## Texto extraído

○ ○ ○ ○

Pular para o conteúdo principal

Corrupção: sua natureza e malefícios, POR LEONARDO BOFF

Pelas mídias sociais fui atacado ferozmente por ter apoiado o projeto político do PT e da Presidenta Dilma Rousseff, sempre com o mesmo argumento: por que não reconhece e escreve contra a corrupção? Escrevi várias vezes neste jornal (JBonline). Repasso algumas ideias como resposta.
Segundo a Transparência Internacional, o Brasil comparece como um dos países mais corruptos do mundo. Sobre 91 analisados, ocupa o 69º lugar. Aqui ela é histórica, foi naturalizada, considerada com um dado natural. É atacada só posteriormente quando já ocorreu e goza de impunidade.
Só este dado denuncia a gravidade do crime contra a sociedade que a corrupção representa. Todos os dias, mais e mais fatos são denunciados como agora com a corrupção multitudinária e bilionária na Petrobras, envolvendo dirigentes, partidos e grandes empreiteiras. Como compreender este perverso processo criminoso?

○ ○ ○ ○

## Material fornecido
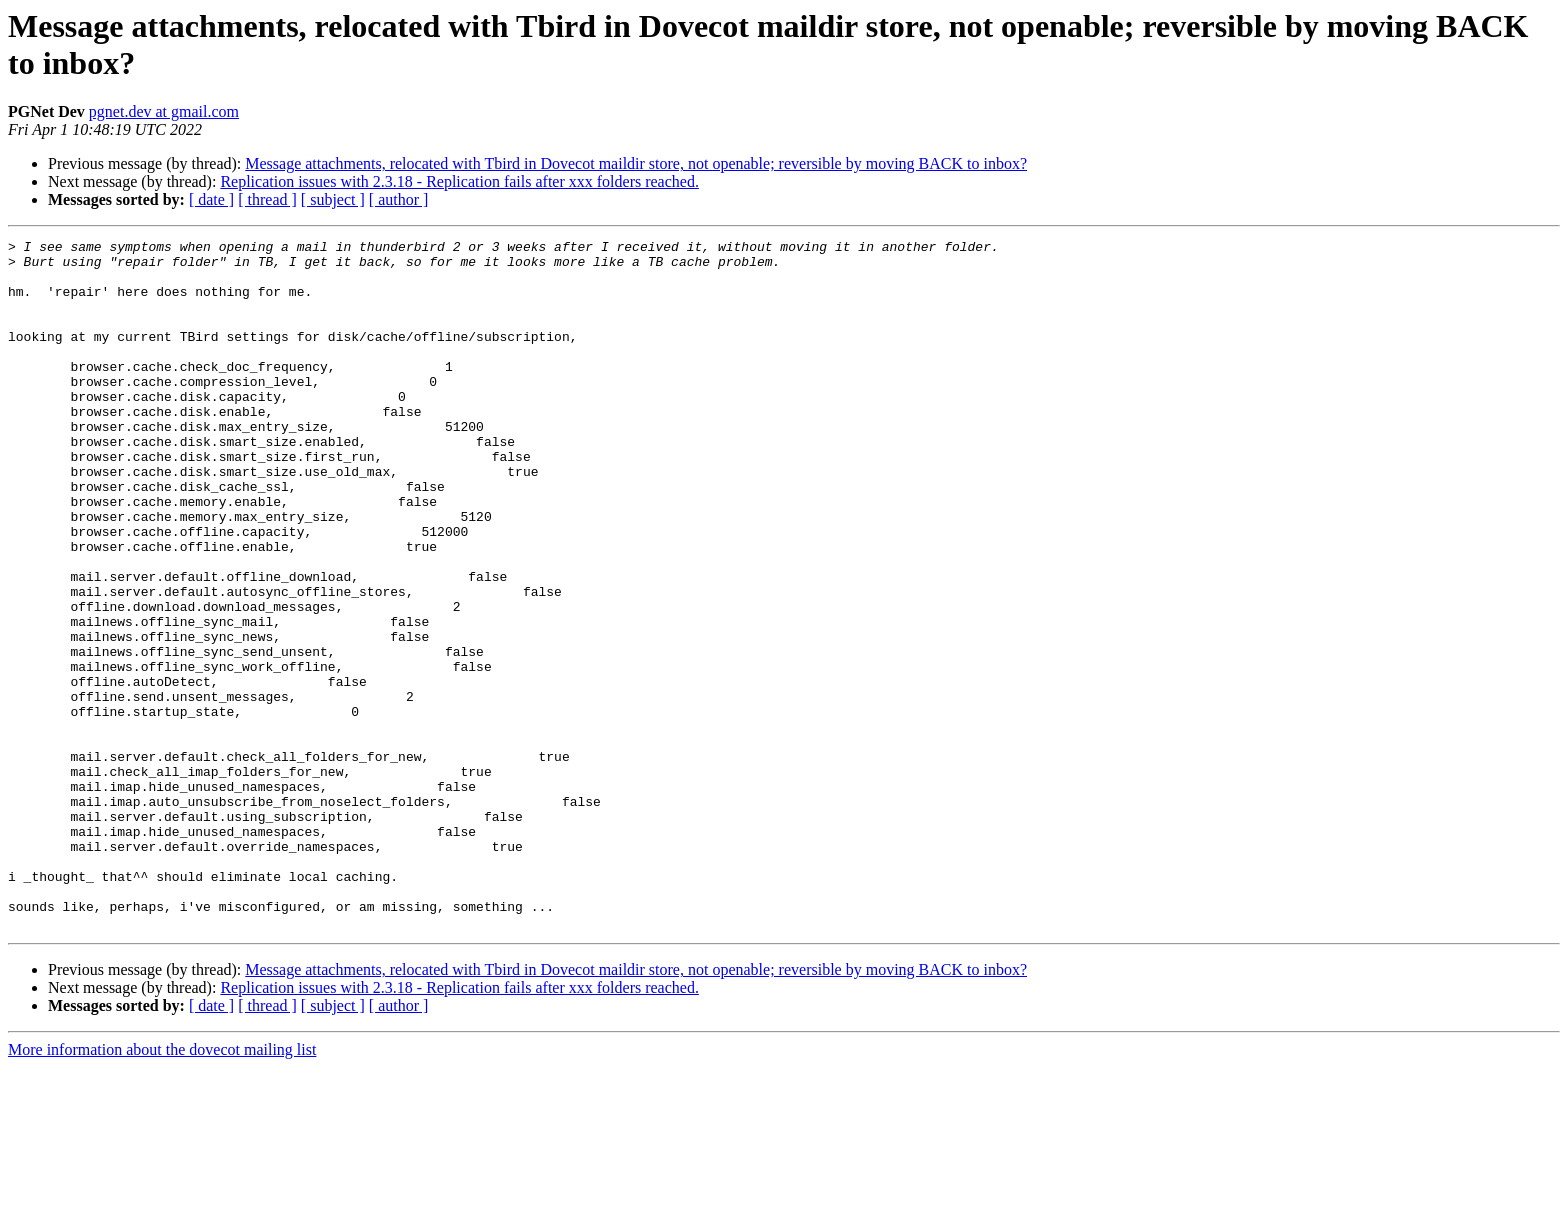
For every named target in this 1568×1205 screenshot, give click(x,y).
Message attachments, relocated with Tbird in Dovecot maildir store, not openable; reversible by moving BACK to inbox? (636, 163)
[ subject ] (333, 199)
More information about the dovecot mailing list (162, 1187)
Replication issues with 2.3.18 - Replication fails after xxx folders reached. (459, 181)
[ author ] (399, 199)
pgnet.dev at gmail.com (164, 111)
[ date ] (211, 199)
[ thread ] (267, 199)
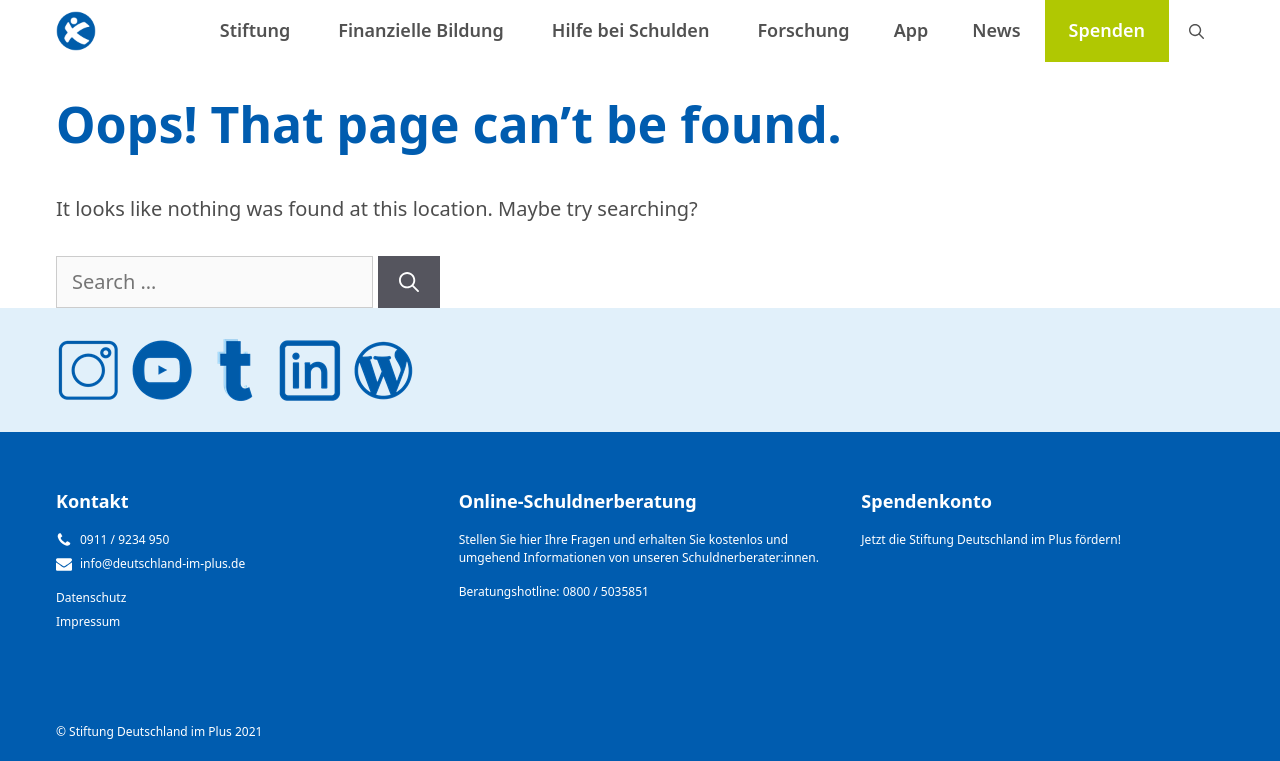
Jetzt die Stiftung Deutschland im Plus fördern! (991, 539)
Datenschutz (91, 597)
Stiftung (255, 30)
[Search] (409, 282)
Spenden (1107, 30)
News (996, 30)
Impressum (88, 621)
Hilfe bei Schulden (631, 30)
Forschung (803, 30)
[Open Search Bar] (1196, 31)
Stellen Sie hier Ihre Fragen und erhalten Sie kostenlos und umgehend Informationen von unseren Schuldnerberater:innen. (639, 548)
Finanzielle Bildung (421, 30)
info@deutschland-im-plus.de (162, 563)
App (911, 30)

○ ○ ○ ○

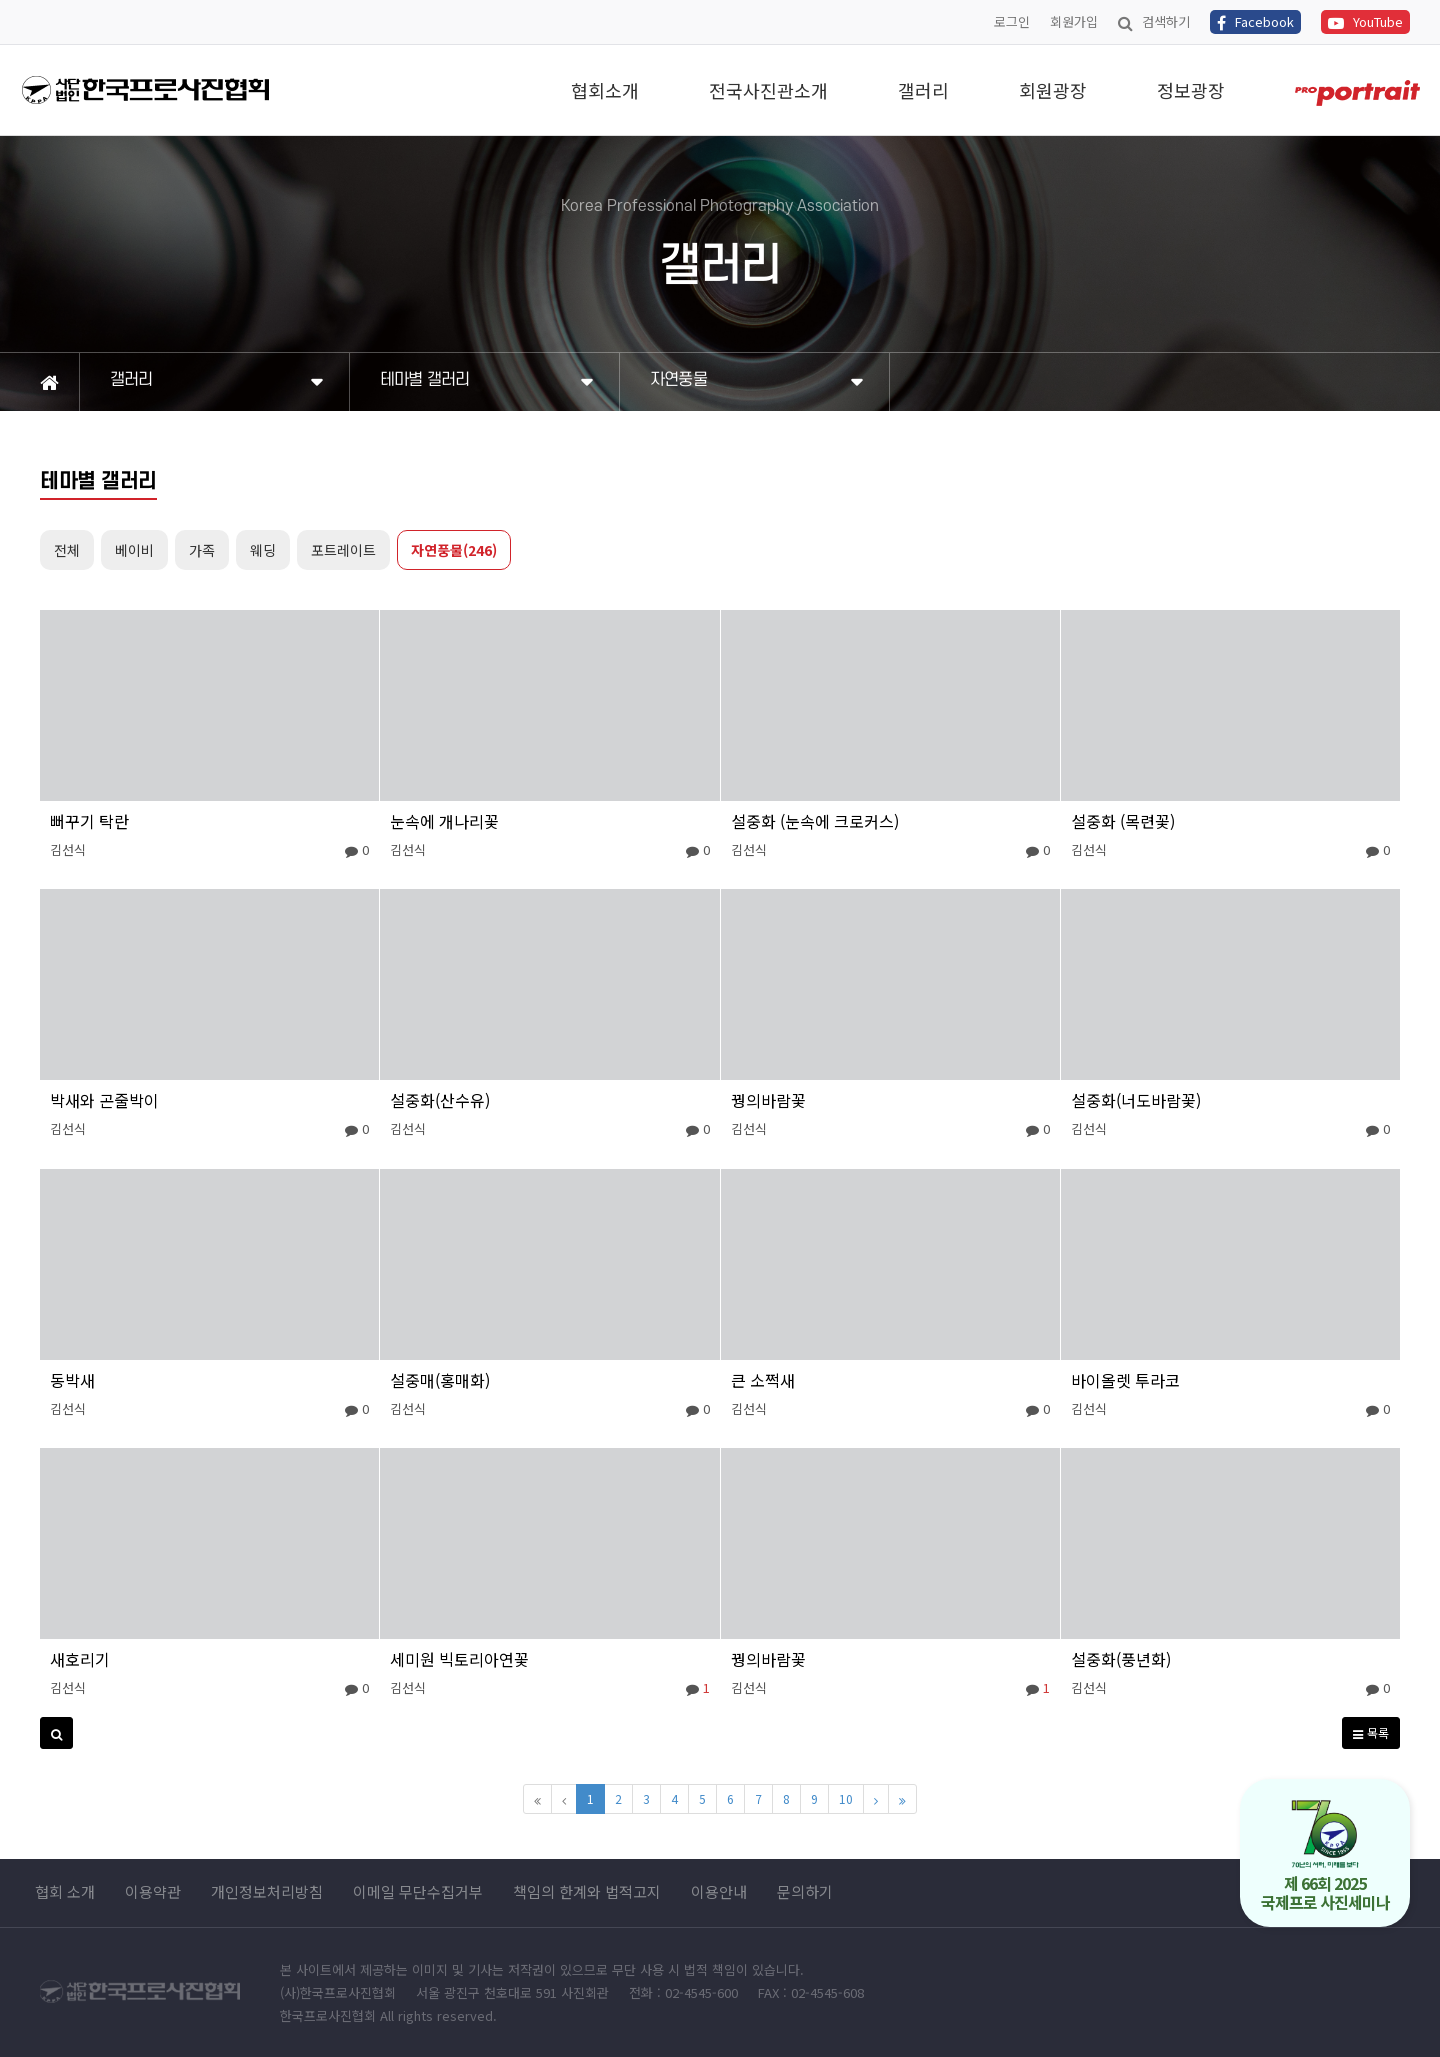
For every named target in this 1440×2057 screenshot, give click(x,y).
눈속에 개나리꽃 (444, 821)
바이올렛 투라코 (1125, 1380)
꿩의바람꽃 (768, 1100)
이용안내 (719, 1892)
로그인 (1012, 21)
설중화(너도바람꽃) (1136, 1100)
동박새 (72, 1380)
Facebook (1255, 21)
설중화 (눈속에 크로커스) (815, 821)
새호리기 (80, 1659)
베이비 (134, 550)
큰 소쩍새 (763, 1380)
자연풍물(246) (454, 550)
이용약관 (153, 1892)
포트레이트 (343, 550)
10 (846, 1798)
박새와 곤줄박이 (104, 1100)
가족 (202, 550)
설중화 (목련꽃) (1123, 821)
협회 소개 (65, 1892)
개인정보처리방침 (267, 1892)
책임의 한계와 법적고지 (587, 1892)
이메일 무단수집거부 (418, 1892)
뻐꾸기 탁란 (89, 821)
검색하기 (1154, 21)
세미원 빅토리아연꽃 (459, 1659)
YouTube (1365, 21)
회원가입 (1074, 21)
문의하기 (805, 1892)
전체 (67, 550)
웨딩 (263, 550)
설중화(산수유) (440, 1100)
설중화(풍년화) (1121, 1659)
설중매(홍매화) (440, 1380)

○ ○ ○ ○

## Tarefas propostas
[A] Reproduza o trecho do texto sobre corrupção que começa em "Pelas mídias sociais" e vai até "ideias como resposta.", incluindo este último.
[B] Por favor, continue o texto sobre corrupção a partir do ponto em que ele termina.

## Respostas esperadas
[A]
Pelas mídias sociais fui atacado ferozmente por ter apoiado o projeto político do PT e da Presidenta Dilma Rousseff, sempre com o mesmo argumento: por que não reconhece e escreve contra a corrupção? Escrevi várias vezes neste jornal (JBonline). Repasso algumas ideias como resposta.

[B]
Comecemos com a palavra corrupção. Ela tem origem na teologia. Antes de se falar em pecado original, a tradição cristã dizia que o ser humano vive numa situação de corrupção. Santo Agostinho explica a etimologia: corrupção é ter um coração (cor) rompido (ruptus) e pervertido. Cita o Gênesis: “a tendência do coração é desviante desde a mais tenra idade”(8,21). O filósofo Kant fazia a mesma constatação ao dizer: “Somos um lenho torto do qual não se podem tirar tábuas retas”. Em outras palavras: há uma força em nós que nos incita ao desvio e a corrupção é um deles.
Como se explica a corrupção no Brasil? Identifico três razões básicas entre outras: a histórica, a política e a cultural.
A histórica: somos herdeiros de uma perversa herança colonial e escravocrata que marcou nossos hábitos. A colonização e a escravatura são instituições objetivamente violentas e injustas. Então as pessoas para sobreviverem e guardarem a mínima liberdade eram levadas a corromper. Quer dizer: subornar, conseguir favores mediante trocas, peculato (favorecimento ilícito com dinheiro público) ou nepotismo. Essa prática deu  origem ao jeitinho brasileiro, uma forma de navegação dentro de uma sociedade desigual.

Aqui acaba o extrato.